§ About this exercise
Each line from the one that contains "Where should I click to: Sort" through the last line of the listing below is to be returned exactly as it stands, and nothing else.

──────── Material for the task

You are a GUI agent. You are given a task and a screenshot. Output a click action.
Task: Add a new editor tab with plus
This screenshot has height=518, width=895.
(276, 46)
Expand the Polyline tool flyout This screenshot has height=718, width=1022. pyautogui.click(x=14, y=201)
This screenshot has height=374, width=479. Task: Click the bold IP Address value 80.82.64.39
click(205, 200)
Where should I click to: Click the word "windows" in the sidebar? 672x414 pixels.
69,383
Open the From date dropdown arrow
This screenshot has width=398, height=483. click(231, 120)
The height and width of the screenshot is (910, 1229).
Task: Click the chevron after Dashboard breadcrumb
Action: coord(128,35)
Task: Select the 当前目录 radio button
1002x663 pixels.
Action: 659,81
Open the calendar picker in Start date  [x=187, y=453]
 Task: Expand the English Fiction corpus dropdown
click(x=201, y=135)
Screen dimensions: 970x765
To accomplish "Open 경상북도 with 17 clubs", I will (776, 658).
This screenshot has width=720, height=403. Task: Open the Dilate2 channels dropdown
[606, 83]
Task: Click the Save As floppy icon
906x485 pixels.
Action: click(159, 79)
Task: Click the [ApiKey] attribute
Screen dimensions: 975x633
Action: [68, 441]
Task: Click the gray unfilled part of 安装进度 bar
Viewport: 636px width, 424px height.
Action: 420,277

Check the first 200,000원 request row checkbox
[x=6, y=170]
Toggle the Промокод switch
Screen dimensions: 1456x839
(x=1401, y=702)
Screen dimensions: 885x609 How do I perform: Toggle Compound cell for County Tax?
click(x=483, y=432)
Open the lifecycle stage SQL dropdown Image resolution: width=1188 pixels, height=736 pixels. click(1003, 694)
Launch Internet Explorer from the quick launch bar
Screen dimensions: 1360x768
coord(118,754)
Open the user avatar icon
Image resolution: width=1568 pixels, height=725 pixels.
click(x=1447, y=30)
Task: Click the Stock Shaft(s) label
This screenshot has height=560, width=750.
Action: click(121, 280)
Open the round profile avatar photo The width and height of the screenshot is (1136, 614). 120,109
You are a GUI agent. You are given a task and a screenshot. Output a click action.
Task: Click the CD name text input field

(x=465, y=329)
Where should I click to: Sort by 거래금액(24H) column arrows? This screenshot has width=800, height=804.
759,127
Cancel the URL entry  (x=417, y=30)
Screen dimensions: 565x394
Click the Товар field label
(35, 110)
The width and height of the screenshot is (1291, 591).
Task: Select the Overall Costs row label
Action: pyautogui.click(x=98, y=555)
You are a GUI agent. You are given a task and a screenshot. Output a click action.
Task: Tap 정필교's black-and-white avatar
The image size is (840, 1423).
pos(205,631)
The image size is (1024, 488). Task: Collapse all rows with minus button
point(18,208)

────────────────

§ Output
Where should I click to: Sort by 거래금액(24H) column arrows? This screenshot has width=800, height=804.
759,127
Cancel the URL entry  (x=417, y=30)
Screen dimensions: 565x394
Click the Товар field label
(35, 110)
The width and height of the screenshot is (1291, 591).
Task: Select the Overall Costs row label
Action: pyautogui.click(x=98, y=555)
You are a GUI agent. You are given a task and a screenshot. Output a click action.
Task: Tap 정필교's black-and-white avatar
The image size is (840, 1423).
pos(205,631)
The image size is (1024, 488). Task: Collapse all rows with minus button
point(18,208)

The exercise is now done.